Kolom Sosial Politik

Awas Ada SETANISME!

537views

 

Oleh Ridhazia

Setanisme menjadi praktik “agama” kontemporer yang paling menghantui manusia pada abad ini.

Kekelompokan ini yang mengembangkan pemikiran yang skeptis terhadap keberadaan agama samawi. Sangat tidak mempercayai Tuhan juga sosok nabi. Bahkan mencemooh malaikat, surga, atau neraka dan makhluk ghaib lainnya.

Katanya, agama tak lebih sebagai hal yang “sangat diyakini” manusia. Tetapi tidak dapat dibuktikan fungsinya. Itu sebabnya kekelompokan ini menganjurkan agar manusia kembali ke akal sehat dan hati nurani.

Doktrin politik yang sangat mengagungkan rasio dan ego manusia itu lantas menolak otoritas tirani sesuatu agama apa pun dalam sistem kekuasaan negara dan pemerintahan.

Ritual

Meski mencatut kata “setan” kekelompokan itu tidak menyembah setan. Tapi mengembangkan praktik okultis dengan simbol-simbol khusus yang sengaja diciptakan untuk melecehkan konsep ketuhanan.

Simbol yang paling dipujanya adalah sebuah patung bersayap yang sedang mengangkat dua jari. Patung yang disebut Baphomet itulah yang menjadi patung ikonik dalam ritual utama.

Dikutip dari Britannica, satanisme meyakini sosok tertinggi yang dipuja adalah Lucifer, yakni malaikat yang memberontak kepada Tuhan. Dalam literatur kekelompokan ini setiap pemuja setan disebut Luciferian.
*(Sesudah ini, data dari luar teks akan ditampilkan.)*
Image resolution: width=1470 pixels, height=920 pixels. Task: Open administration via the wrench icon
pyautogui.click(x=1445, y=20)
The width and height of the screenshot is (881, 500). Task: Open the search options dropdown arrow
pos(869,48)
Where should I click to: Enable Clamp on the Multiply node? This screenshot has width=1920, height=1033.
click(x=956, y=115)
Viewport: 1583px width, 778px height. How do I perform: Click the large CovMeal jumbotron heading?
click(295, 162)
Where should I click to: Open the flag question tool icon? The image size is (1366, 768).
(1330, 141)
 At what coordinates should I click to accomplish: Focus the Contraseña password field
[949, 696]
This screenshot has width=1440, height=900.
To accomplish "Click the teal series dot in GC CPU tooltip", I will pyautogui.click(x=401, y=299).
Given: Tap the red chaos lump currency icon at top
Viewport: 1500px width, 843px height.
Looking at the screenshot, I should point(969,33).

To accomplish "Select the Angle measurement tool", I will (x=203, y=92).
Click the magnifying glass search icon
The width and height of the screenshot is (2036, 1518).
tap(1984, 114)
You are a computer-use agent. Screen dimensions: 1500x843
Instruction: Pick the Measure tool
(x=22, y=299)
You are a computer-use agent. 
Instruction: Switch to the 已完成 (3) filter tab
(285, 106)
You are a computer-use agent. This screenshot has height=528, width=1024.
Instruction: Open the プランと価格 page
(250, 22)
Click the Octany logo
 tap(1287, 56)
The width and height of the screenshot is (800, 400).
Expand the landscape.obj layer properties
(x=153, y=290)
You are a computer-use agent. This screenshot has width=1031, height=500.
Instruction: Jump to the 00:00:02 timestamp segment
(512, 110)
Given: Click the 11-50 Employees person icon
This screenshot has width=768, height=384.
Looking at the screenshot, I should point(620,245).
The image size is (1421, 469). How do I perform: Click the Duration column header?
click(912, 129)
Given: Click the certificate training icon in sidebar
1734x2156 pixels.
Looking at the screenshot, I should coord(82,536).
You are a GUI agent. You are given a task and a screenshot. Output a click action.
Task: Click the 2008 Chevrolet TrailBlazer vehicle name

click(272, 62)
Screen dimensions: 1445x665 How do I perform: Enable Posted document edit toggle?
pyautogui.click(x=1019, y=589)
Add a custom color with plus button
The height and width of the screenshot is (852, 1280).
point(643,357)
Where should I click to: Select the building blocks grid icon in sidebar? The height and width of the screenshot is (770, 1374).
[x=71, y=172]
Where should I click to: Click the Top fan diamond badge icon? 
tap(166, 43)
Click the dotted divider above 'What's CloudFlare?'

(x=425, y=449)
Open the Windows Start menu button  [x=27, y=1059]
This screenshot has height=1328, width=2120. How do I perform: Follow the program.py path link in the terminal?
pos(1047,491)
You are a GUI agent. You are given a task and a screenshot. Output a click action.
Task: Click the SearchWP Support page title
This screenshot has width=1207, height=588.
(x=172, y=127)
Dalam catatan sejarah, ajaran satanisme mulai berkembang sejak abad ke-20. Namun, kata satanisme diperkirakan sudah ada sejak Abad Pertengahan (500-1400 M) sebagai pemberontakan pemikiran bahwa agama tak lebih sebagai tirani atas kebebasan manusia.

Kuil Setan

Satanisme memperoleh popularitas pada abad ke-20 setelah secara terbuka mendirikan The Satanic Temple tahun 2012 di Amerika Serikat.

Kuil Setan diresmikan bersamaan penyelenggarakan Satan Conference (SatanCon) yang digelar di Hotel Marriot, pusat kota Boston Amerika Serikat.

Sejak itulah setanisme merambah negara lain. Bahkan menembus Indonesia. Keberadaan kelompok pemuja setan ini diungkapkan oleh komika Mongol Stres. Ia mengaku sebagai mantan pemuja setan dari kelompok tersebut.*

* Ridhazia, dosen senior Fidkom UIN Sunan Gunung Djati Bandung, jurnalis dan kolumnis, pemerhati psikologi dan komunikasi sosial politik, bermukim di Vila Bumi Panyawangan, Cileunyi, Kabupaten Bandung, Jawa Barat.